The findings, published in the journal Frontiers in Pharmacology under the title “Comparative Transcriptome Analysis Identifies CCDC80 as a Novel Gene Associated with Pulmonary Arterial Hypertension,“ suggested the gene might serve as a new target for developing new and better PAH treatments.

To identify new factors involved in PAH development, researchers used five datasets of transcriptome data. The transcriptome is the entire set of gene transcripts — messenger RNA molecules constituting copies of the DNA sequence used to build proteins — in a human or animal.

A transcriptome analysis, unlike an analysis of the genes themselves, allows researchers to see which genes are active, and to what degree. Such analyses produce enormous amounts of data, but by focusing on factors that differ between healthy and diseased individuals, it is possible to home in on only those genes that might be involved in disease.

The study included a total of 34 PAH patients, 45 patients with intermittent PAH, and 11 healthy controls. Researchers also looked for factors that differed between healthy and sick animals in two mouse, and one rat, models of the disease.

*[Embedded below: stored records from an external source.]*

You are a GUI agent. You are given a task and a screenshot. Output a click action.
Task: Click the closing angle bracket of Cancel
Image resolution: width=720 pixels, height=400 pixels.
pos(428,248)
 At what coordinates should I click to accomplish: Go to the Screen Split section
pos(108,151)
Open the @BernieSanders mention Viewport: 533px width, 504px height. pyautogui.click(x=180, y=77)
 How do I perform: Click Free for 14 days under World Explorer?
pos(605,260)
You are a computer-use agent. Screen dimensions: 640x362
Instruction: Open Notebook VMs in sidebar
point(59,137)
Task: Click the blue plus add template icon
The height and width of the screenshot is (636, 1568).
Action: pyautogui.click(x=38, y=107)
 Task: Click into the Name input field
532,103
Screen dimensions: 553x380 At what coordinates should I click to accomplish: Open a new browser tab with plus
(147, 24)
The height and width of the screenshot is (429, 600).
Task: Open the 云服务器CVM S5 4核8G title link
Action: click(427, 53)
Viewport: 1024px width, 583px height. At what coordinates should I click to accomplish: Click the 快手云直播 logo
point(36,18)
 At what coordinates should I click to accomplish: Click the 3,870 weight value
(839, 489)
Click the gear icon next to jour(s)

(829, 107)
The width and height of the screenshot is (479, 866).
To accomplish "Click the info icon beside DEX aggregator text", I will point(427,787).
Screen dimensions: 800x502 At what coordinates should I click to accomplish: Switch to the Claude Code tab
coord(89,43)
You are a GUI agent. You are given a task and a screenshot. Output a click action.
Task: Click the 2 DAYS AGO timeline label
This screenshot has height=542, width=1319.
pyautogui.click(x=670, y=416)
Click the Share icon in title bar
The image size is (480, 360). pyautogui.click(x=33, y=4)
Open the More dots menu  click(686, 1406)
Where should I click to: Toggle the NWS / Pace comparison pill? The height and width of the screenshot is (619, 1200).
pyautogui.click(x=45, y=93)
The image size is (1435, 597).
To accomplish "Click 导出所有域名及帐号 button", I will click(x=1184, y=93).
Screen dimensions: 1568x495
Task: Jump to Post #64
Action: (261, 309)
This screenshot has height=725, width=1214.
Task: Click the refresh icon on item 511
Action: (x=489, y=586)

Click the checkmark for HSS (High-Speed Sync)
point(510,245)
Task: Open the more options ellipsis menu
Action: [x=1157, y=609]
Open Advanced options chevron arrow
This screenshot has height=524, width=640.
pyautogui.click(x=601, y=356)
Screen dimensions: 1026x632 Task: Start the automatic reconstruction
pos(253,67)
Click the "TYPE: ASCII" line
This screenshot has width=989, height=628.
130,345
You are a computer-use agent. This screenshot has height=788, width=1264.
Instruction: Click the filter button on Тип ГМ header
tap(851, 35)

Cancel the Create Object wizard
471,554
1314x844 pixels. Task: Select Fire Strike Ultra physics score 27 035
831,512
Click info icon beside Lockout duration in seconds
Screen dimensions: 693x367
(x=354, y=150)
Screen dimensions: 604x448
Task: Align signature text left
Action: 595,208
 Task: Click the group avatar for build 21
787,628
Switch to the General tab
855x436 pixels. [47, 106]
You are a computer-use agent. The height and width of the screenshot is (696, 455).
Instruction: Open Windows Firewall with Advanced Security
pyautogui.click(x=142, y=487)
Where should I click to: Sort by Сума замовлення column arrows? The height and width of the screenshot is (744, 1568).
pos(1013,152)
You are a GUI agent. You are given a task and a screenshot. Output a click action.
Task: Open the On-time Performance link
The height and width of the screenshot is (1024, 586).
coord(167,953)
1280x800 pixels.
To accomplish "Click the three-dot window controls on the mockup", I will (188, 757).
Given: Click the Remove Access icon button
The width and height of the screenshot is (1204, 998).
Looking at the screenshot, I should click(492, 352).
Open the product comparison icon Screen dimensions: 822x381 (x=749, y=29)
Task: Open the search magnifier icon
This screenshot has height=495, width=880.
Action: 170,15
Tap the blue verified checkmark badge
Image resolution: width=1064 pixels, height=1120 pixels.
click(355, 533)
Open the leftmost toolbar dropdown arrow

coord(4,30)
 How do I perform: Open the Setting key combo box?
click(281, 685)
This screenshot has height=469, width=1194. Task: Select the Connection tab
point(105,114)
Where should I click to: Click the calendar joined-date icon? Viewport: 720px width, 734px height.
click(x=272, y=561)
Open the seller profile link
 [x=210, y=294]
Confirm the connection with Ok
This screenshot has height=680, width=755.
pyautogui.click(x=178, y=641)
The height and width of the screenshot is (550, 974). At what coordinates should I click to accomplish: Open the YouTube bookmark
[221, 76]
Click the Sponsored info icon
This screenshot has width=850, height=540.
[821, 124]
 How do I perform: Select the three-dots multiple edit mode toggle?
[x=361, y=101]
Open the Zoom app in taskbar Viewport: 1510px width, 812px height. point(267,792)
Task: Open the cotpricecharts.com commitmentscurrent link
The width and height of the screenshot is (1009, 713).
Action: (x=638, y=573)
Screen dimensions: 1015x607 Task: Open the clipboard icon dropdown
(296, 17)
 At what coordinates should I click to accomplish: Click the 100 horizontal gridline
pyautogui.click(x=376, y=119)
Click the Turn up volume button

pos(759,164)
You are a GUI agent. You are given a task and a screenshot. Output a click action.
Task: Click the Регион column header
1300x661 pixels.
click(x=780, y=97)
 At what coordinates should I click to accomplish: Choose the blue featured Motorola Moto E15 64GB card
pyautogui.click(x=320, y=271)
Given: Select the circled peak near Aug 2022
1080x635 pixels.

Screenings first identified 5,858 genes whose activity differed between patients and controls. In addition, the research team found 228 genes differently expressed in the rat model, 379 genes in one of the mouse models, and 850 genes in the other.

Looking for genes that differed in the same way across the datasets revealed three genes that had an increased activity and two with decreased activity. Further analysis showed that the higher activity of the gene CCDC80 was linked to the activity of a gene coding for collagen.

Since the researchers did not know how CCDC80 acts in the body to contribute to PAH, they removed the gene from zebrafish — an animal model often used to study molecular processes — and observed that its absence increased the diameter of a main artery supplying the gills with blood, and decreased the expression of collagen type 1 and endothelin-1.

Taking the findings to a rat PAH model, they saw high levels of the CCDC80 gene in several parts of abnormal lung arteries, confirming that it is likely involved in PAH development.

“These results suggest that increased expression of CCDC80 may be involved in the pathogenesis of PAH, potentially by modulating the expression of endothelin-1 and COL1A1 [collagen type I alpha 1],” the research team concluded.